4th Circuit En Banc Judgment Affirms District Court Decision in Best Price Stacking CaseSeptember 30, 2022
In November 2020, we blogged about a decision by the Federal District Court of Maryland dismissing a Federal False Claims Act (FCA) qui tam suit alleging that Forest Laboratories knowingly reported inflated best prices under the Medicaid Drug Rebate Program (MDRP), resulting in underpayment of rebates. The relator claimed that Forrest knowingly failed to combine (“stack”) discounts on the same drug unit to two different customers when determining best price. As we reported, on November 5, 2020, the District Court held that the relator could not plausibly plead the requisite scienter because Forest’s interpretation of the ambiguous statute was objectively reasonable and CMS did not warn Forest away from that interpretation through authoritative guidance.
The relator subsequently appealed to the 4th Circuit Court of Appeals but was unsuccessful. In a January 25, 2022 decision, a three-judge panel upheld the District Court’s decision under a similar rationale. Still undeterred, the relator requested and obtained en banc review. Last Friday, September 23, the 4th Circuit issued an en banc per curiam judgment vacating the panel’s decision, and affirming the District Court’s decision by an equally divided court. (The three-judge panel’s decision was vacated because, under the 4th Circuit’s appellate procedures, the granting of rehearing en banc vacates the previous panel judgment and the rehearing is a review of the lower court’s decision.) The relator has until December 22, 2022 to petition for certiorari to the Supreme Court.
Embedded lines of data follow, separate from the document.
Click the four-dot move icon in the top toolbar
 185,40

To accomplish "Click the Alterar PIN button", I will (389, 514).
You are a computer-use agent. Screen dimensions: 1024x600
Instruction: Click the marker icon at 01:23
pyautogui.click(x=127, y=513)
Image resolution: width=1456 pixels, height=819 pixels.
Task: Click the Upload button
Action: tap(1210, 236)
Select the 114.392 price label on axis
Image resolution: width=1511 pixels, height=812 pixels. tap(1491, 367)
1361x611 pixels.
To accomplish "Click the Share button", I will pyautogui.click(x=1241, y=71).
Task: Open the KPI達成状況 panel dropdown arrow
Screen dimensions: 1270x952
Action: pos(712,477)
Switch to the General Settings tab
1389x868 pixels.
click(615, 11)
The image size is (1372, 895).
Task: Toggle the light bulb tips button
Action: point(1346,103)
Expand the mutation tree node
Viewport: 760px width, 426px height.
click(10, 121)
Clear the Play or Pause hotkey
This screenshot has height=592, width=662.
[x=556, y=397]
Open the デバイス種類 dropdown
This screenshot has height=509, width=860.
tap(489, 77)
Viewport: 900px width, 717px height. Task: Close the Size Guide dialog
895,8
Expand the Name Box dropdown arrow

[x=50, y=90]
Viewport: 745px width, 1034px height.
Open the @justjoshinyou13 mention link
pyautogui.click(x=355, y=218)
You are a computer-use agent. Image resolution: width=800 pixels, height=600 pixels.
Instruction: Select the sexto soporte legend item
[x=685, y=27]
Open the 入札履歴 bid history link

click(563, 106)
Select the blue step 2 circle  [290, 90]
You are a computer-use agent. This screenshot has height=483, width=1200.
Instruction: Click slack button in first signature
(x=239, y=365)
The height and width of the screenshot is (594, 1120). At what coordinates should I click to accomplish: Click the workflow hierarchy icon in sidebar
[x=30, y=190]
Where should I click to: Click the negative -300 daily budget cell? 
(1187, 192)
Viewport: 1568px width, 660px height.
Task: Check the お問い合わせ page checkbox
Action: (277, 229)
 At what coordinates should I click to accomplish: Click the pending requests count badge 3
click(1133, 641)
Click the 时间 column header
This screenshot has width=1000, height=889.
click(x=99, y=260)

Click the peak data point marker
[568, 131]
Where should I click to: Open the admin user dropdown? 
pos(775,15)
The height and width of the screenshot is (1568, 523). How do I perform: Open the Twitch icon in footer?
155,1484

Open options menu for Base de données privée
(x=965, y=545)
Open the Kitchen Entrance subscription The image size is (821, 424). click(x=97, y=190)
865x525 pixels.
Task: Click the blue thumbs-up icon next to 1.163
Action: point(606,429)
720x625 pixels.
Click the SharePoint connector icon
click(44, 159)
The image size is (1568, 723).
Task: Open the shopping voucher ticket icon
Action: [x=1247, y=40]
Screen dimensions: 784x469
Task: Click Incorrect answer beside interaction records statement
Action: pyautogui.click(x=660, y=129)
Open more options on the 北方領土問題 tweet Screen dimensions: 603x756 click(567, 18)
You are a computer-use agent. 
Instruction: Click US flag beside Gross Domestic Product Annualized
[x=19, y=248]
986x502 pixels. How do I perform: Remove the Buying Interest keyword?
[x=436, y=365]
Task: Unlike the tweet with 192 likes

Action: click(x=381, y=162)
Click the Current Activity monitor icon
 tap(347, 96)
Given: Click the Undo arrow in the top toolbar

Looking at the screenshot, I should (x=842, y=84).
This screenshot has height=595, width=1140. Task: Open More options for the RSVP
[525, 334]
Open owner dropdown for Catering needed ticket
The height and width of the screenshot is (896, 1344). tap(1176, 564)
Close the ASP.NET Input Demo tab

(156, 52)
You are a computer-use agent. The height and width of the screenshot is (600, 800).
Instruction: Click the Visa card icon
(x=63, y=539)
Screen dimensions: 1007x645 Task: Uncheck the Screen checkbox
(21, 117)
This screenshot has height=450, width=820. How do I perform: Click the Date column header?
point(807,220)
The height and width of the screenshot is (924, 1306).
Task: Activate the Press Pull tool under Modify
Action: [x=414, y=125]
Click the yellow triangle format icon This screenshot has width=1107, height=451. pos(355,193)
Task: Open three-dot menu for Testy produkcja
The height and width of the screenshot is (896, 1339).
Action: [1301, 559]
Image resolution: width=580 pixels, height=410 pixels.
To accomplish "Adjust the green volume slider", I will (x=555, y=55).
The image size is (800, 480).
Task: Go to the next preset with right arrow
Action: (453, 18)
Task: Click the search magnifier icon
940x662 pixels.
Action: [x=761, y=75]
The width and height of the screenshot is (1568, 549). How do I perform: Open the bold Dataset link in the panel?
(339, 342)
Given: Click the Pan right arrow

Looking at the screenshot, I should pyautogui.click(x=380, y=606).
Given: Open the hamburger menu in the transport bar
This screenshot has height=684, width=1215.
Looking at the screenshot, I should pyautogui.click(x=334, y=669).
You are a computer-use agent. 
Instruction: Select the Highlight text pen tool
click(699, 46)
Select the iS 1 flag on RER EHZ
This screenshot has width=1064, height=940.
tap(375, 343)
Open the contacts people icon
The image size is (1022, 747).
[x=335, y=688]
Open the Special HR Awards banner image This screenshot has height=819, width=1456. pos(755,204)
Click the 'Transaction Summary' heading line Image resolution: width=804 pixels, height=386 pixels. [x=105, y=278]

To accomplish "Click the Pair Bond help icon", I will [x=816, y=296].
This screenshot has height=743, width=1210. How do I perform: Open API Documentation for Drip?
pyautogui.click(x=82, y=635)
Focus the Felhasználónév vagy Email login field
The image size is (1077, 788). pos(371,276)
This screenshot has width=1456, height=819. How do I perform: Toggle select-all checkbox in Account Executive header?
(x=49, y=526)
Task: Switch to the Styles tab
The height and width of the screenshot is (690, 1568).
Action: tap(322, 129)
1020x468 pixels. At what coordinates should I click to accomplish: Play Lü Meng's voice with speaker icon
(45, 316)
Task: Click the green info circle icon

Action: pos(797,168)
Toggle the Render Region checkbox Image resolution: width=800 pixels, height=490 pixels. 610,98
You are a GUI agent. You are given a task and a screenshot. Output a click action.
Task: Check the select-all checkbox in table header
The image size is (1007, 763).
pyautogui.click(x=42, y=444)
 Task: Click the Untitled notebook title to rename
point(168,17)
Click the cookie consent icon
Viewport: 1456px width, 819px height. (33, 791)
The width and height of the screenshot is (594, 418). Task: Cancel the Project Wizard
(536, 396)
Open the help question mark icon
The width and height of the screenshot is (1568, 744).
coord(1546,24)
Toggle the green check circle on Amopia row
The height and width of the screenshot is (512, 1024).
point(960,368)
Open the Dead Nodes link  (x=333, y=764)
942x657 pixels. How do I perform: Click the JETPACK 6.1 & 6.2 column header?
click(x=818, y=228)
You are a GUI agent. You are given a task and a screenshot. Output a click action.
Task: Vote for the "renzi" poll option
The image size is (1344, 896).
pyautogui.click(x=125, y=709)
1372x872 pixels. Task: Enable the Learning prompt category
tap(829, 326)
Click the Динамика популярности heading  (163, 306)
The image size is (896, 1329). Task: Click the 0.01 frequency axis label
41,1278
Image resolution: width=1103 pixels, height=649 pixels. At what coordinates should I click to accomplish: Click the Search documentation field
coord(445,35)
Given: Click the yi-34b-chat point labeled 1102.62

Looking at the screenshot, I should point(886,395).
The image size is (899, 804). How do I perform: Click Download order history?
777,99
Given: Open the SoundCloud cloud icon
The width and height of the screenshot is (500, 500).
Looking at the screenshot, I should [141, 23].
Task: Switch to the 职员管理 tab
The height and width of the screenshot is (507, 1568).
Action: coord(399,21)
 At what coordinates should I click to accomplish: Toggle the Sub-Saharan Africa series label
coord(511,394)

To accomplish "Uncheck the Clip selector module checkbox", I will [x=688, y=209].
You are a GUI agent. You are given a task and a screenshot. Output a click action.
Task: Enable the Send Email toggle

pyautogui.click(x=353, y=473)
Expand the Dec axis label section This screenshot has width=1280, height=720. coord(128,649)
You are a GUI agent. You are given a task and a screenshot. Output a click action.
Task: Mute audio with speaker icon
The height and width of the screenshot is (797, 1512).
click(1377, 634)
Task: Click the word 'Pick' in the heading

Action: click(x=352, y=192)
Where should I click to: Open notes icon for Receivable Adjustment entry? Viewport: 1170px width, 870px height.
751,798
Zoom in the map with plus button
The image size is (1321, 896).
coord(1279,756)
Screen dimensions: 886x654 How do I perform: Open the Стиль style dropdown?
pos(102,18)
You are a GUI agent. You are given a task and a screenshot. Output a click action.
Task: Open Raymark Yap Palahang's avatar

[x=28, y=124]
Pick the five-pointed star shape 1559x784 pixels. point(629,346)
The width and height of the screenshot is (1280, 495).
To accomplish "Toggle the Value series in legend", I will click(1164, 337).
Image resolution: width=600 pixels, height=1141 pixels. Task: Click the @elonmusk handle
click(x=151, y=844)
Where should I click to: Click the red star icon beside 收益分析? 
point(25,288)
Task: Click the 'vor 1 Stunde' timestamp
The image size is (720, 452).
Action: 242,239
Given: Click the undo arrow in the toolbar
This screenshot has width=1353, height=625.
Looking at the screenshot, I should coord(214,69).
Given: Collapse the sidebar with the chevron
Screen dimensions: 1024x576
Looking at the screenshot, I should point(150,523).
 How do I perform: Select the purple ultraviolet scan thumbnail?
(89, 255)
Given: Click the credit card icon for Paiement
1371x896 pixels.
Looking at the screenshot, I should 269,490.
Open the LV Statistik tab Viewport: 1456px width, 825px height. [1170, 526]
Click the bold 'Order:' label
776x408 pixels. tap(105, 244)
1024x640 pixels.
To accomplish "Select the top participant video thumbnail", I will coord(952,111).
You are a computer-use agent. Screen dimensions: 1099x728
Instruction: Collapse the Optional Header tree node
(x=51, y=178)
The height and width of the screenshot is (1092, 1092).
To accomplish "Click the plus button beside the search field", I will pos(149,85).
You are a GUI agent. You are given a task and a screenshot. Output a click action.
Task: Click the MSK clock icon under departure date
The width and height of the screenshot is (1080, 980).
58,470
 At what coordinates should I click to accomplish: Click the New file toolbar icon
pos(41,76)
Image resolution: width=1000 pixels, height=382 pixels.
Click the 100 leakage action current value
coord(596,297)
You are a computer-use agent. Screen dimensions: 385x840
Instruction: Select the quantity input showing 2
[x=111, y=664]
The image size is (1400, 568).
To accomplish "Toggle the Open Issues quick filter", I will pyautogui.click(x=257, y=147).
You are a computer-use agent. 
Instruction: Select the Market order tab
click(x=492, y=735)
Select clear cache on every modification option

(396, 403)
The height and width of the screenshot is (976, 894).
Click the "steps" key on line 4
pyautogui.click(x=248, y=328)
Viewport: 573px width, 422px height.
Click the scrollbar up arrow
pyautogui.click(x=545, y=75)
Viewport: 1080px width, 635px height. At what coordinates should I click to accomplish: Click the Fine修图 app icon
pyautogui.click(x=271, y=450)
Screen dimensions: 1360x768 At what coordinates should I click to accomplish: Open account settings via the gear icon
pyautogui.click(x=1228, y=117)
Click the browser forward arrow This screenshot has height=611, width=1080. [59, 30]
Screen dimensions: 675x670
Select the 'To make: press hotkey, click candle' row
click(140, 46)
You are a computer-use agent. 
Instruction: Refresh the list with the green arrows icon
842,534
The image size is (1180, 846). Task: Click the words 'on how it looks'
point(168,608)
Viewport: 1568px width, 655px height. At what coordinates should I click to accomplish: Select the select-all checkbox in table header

Apart from its importance in connection with best price stacking, the Sheldon case has been cited in a larger controversy about the intent standard under the FCA. The 4th Circuit three-judge panel decision relied heavily on the Supreme Court’s decision in Safeco Insurance Co. of America v. Burr, 551 U.S. 47 (2007), which addressed the intent standard under the Fair Credit Reporting Act. In Safeco, the Supreme Court set forth a two-step analysis for determining whether a defendant exhibited reckless disregard where a statute is ambiguous: (1) was the defendant’s interpretation objectively reasonable; and (2) was there authoritative guidance that might have warned defendant away from that reading. Id. at 69-70. The three-judge panel in Sheldon held that the Safeco test should apply in determining whether a defendant had “knowing” intent under the FCA. Other circuit courts have disagreed, holding that the defendant’s subjective understanding of an ambiguous statute at the time of the violation can support scienter, regardless of the objective reasonableness of a post-hoc interpretation. See, e.g., United States ex rel. Phalp v. Lincare Holdings, Inc., 857 F.3d 1148, 1155 (11th Cir. 2017).
In a certiorari petition appealing a 7th Circuit case that also applied Safeco to the FCA, U.S. ex rel. Schutte et al. v. SuperValu Inc., the Petitioner’s reply brief cited the Sheldon case as evidence of a circuit split. The petitioner wrote: [T]he Fourth Circuit has now changed positions. That court previously agreed with the [7th Circuit’s] decision below. . . . The relator, however, sought rehearing en banc, and . . . the Fourth Circuit granted the petition and vacated the panel opinion pending rehearing.” The Supreme Court has sought the views of the Department of Justice on this issue.
The controversy over the FCA’s intent standard where the applicable statute or regulation is ambiguous has special relevance when the FCA is used to target inaccurate government price calculations. The AMP, best price, and ASP statute and regulations are complex and full of gaps and ambiguities. CMS itself has recognized this by repeatedly inviting manufacturers to use reasonable assumptions where a question is not addressed in the statute, regulations, or CMS guidance. We are closely following the SuperValu cert. petition, and will post updates in this blog.